Awards and highlights
- ArenaBowl champion (2011); AIFA Rookie of the Year (2008); First-team All-IFL (2009);

Career Arena League statistics
- Tackles: 582.0
- Pass breakups: 67
- Forced fumbles: 7
- Fumble recoveries: 11
- Interceptions: 29
- Stats at ArenaFan.com

= LaRoche Jackson =

American gridiron football player (born 1984)

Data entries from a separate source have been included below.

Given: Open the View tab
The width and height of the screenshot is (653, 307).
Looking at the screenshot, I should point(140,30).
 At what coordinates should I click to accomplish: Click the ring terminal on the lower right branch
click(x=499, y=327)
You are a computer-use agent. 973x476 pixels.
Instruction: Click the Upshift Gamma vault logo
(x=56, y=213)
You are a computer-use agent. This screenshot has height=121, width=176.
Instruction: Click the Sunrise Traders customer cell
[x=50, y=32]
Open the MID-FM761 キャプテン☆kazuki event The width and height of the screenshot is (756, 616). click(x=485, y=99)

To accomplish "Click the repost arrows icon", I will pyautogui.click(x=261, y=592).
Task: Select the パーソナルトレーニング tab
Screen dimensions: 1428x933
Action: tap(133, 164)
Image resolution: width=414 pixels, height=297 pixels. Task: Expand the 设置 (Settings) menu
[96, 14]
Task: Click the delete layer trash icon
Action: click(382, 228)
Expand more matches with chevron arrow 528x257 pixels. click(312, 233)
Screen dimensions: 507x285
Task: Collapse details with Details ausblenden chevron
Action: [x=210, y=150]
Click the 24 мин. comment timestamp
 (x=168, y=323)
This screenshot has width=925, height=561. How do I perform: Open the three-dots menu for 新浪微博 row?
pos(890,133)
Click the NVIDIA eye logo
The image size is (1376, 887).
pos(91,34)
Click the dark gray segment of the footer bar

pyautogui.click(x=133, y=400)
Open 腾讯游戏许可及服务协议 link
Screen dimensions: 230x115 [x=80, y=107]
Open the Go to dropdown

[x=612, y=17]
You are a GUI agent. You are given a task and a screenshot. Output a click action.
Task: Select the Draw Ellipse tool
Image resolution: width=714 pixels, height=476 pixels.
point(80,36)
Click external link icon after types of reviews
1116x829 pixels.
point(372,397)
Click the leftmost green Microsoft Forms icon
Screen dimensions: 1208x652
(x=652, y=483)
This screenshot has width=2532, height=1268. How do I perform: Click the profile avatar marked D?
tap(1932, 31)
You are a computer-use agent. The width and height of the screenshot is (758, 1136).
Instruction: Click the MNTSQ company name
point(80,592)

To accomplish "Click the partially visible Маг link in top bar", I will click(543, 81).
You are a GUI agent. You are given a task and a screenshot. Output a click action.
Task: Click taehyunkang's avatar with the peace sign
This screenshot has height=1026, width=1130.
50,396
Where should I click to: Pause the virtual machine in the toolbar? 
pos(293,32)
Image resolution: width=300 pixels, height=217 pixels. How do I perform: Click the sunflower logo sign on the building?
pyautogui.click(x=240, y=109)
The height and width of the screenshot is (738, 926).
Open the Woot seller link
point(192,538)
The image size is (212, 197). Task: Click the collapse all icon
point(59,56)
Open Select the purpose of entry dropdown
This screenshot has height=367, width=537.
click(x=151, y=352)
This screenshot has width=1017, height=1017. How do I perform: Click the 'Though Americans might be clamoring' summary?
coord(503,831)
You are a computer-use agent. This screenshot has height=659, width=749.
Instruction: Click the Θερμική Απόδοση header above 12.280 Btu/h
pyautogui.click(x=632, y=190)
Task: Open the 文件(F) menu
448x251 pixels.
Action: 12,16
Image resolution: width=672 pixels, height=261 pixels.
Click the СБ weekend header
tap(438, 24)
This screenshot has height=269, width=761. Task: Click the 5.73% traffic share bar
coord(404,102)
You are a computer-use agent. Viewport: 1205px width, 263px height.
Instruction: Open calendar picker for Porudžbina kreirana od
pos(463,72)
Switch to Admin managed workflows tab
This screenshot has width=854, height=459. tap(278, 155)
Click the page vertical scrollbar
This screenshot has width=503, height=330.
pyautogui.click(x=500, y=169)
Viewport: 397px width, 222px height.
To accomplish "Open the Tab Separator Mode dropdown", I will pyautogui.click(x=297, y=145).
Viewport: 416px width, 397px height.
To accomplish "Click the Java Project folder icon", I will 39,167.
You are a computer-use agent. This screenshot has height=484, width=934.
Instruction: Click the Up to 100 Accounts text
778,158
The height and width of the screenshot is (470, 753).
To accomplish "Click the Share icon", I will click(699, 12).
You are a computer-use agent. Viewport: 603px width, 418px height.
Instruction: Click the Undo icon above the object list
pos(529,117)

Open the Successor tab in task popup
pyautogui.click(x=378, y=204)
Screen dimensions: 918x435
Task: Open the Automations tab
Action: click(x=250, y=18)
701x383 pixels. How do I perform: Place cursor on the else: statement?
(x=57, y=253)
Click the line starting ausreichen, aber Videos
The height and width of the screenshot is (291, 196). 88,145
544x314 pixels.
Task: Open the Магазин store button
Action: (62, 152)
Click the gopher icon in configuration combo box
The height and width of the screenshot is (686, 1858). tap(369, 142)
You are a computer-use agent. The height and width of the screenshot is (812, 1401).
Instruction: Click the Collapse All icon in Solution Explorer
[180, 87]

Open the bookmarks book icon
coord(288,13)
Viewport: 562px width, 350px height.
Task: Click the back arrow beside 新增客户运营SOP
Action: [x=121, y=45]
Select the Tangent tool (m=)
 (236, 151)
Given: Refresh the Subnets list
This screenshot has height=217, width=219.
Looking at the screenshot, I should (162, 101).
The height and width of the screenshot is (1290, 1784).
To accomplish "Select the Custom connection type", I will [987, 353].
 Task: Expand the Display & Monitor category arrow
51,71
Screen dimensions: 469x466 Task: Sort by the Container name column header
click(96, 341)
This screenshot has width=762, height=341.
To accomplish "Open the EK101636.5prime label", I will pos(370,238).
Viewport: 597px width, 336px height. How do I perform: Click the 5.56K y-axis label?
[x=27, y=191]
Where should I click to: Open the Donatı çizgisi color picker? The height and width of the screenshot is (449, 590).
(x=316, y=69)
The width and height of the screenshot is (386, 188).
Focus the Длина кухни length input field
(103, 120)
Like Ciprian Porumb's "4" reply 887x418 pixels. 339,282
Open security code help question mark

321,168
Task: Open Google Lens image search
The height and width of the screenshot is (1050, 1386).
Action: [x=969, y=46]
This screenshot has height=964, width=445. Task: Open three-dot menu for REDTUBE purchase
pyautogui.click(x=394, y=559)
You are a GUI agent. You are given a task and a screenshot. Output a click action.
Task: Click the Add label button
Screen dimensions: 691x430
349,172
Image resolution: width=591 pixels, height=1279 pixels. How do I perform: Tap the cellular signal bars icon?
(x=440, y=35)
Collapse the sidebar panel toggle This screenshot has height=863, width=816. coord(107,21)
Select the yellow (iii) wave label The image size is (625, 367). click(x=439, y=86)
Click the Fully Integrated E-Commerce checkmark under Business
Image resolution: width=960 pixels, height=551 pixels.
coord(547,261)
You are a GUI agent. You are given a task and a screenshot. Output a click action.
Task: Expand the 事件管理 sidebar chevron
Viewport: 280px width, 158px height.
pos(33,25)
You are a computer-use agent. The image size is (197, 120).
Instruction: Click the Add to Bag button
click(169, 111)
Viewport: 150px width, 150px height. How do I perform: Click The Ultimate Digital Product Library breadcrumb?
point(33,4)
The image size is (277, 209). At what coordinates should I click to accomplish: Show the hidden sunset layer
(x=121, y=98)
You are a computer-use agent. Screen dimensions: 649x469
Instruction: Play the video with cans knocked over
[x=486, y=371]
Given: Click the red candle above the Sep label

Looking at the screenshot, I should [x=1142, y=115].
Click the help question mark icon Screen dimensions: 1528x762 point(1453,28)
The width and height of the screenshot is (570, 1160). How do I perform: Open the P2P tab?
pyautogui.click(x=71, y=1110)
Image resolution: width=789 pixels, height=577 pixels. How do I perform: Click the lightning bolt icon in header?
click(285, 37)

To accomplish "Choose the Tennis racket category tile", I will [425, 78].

LaRoche J. Jackson (born June 21, 1984) is an American former football defensive back. He played as a defensive back for Clark Atlanta University. He was signed as a free agent by the Jacksonville Sharks in 2010, played for the championship Sharks team in 2011, and played for the Sharks throughout 2012. He signed with the Lakeland Raiders in 2013. On March 30, 2013, it was announced that he had signed with the Cleveland Gladiators. On April 22, 2015, Jackson returned to the Sharks. On April 27, 2017, Jackson was released by the Sharks. On May 16, 2017, Jackson was assigned to the Tampa Bay Storm. He signed with the Atlanta Havoc in December 2017. On March 5, 2019, Jackson returned to the AFL as he was assigned to the expansion Atlantic City Blackjacks.